Here I am with two days until I board a plane for my 17 hour journey to Israel.  I am finally over my first adventure, getting the trip organized.  What an adventure it was.  I had to make sure I could take off SEVEN weeks from work, arrange for housing (Thank you for everything Brent, I owe you way more than beer.), finding an affordable plane ticket, asking for financial help to make this whole trip doable(Thank you to Conservative Yeshiva for their most generous scholarship.), and so on.  All I have now is to finish packing and make sure I have everything.
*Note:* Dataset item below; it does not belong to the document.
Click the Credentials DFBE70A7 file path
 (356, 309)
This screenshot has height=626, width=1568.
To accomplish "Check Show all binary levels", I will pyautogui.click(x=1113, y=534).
I was gently reminded last night by re-reading an email sent to me by Conservative Yeshiva recently that is an academic exercise and I need to be prepared to actually study for real classes.  I am now of course trying to remember how to do these things.  My last class in college was a mere eight years ago.  I have to remember to take notes and read, discuss what I learned with my study group, and all that school stuff.  Oh dear.  Hopefully I won't have to write any long essays!  I also seemed to forget that I may want to have basic school supplies.  OOPS!  I am torn between how much to bring and how much to buy there.

I will relate to you some truths about my feelings about this trip.  Of all the fears that have come and gone, the only one that means anything to me is that I will come away uninspired.  It is the most terrifying thing to me.  Thankfully, I will have two wonderful friends from LA there with me and I know all the new friends I make amongst my fellow classmates will make this the most inspiring two months of my life.

On a more positive note, I am so excited for my classes despite my slight terror about going to school for over six hours a day for the first time since high school.  First of all, sitting in a ulpan all morning for six weeks I have a feeling my Hebrew will finally be something more than a smattering of random words that I cannot make into a sentence and the ability to read phonetically.  My hope is that my Hebrew ability will be to the point where my Hebrew speaking friends will no longer converse with me in English.  I very much want to become proficient in a second language and this is the language I choose.  My afternoons are equally exciting to me, studying a mountain of torah and ending my days with workshops on both torah chanting and service leading.  Just you wait for this fall all of you who frequent Valley Ruach Shabbat, you may find me leading services here and there.

I do have one more joyous thing to report.  I will only be required to spend one flight in a middle seat and it is the comparatively short hop from LA to Toronto.  After that, it is an comfortable aisle the rest of the time.